Here is the abstract for my poster session at Meaningful Play 2010:
One of the discussions of games emerging from Cultural Studies corners centers on “co-creation,” or instances in which players within the game community take on roles of designing, developing, and testing game content. Players often receive little in return for their work, while also signing over any rights for much of the intellectual property they help create. One perspective situates co-creation as a system of unfair labor practices in which developers exploit players’ affinities and expertise with media experiences (Terranova, 2000 & 2004; Kuchlick, 2005). Others view co-creation as a “co-evolution” of “economic and cultural factors” situated in a “dynamic open relationship” that is “based on extrinsically-motivated exchange relations and culturally-shaped intrinsically-motivated production relations” (Banks & Potts, 2010, p. 260).
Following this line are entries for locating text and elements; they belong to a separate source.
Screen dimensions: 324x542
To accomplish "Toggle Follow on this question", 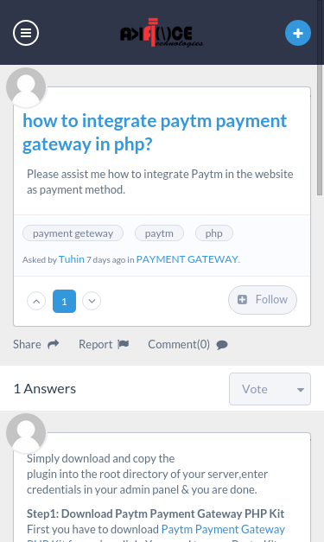I will click(263, 300).
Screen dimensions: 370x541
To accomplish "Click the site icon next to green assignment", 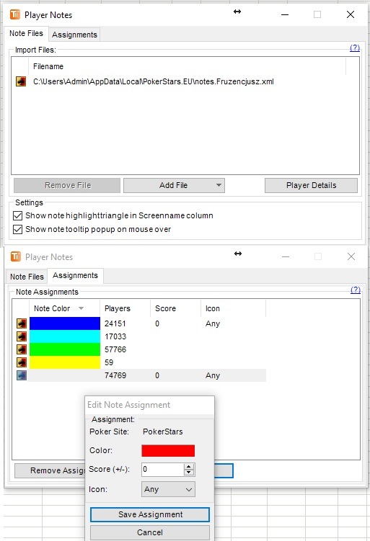I will tap(22, 349).
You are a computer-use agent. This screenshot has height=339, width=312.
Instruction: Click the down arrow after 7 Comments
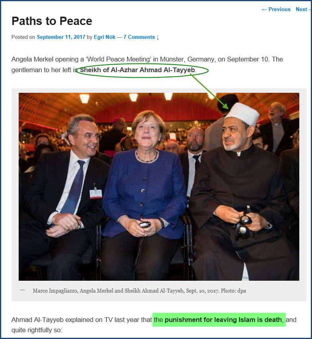click(x=158, y=37)
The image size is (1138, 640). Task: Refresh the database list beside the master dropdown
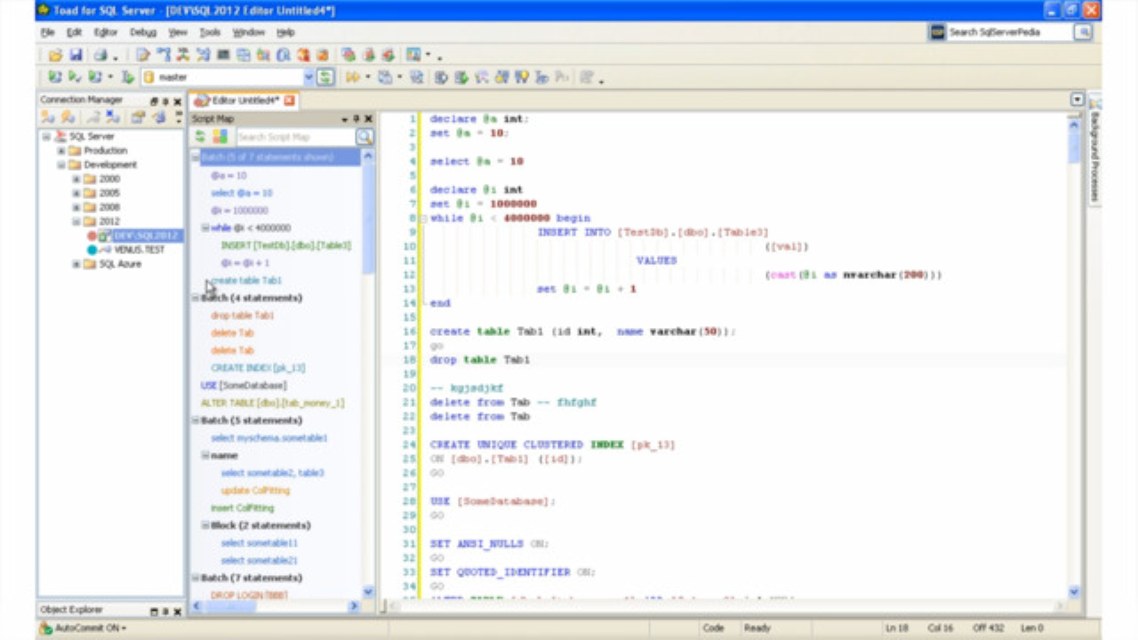(325, 76)
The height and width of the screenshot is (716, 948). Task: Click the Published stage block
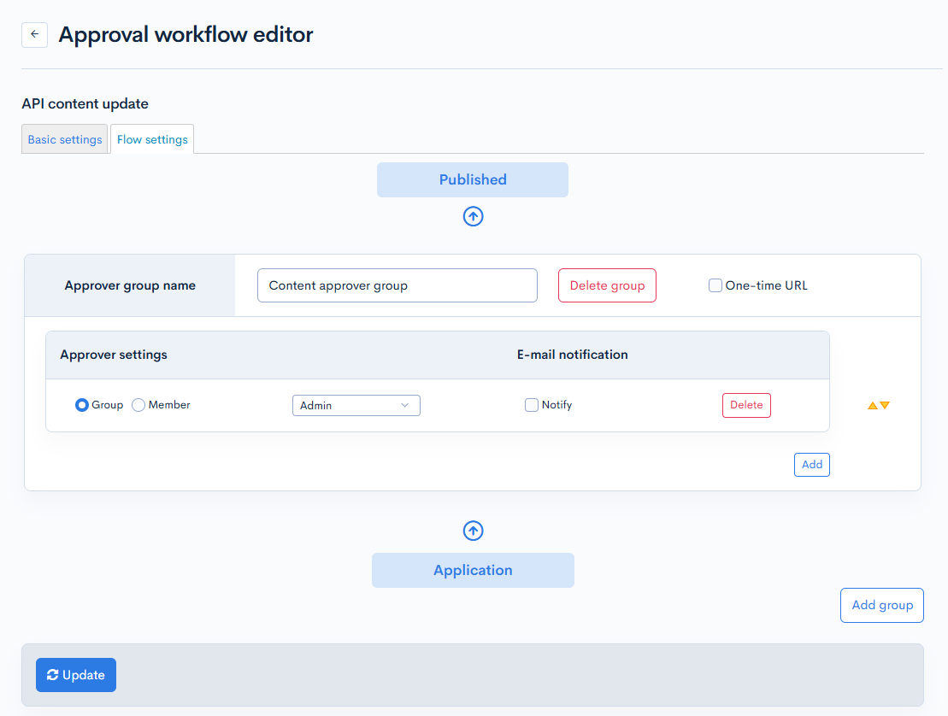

Green and Jenkins (2009) inject the notion of a “moral economy” that assembles media corporations, content creators, audiences, and technologies into mutually constructed, if fragile, creative relationships that “require trust” (p. 218) amidst “the social expectations, emotional investments, and cultural transactions that create a shared understanding between all participants within an economic exchange” (p. 214).
Using actor-network theory as presented in Latour (1999), Law (1999), and Potts (2009), I propose a method for first tracing the co-creative networks assembled from the game developers, players, and technologies linked together in co- creative ecosystem surrounding Little Big Planet (Media Molecule, 2008). After mapping the network, I use the concepts of operations actions from activity theory (Kaptelinen and Nardi, 2006; Spinuzzi, 2008) to conceptualize methods of designing for the moral economy of Little Big Planet’s actor-network.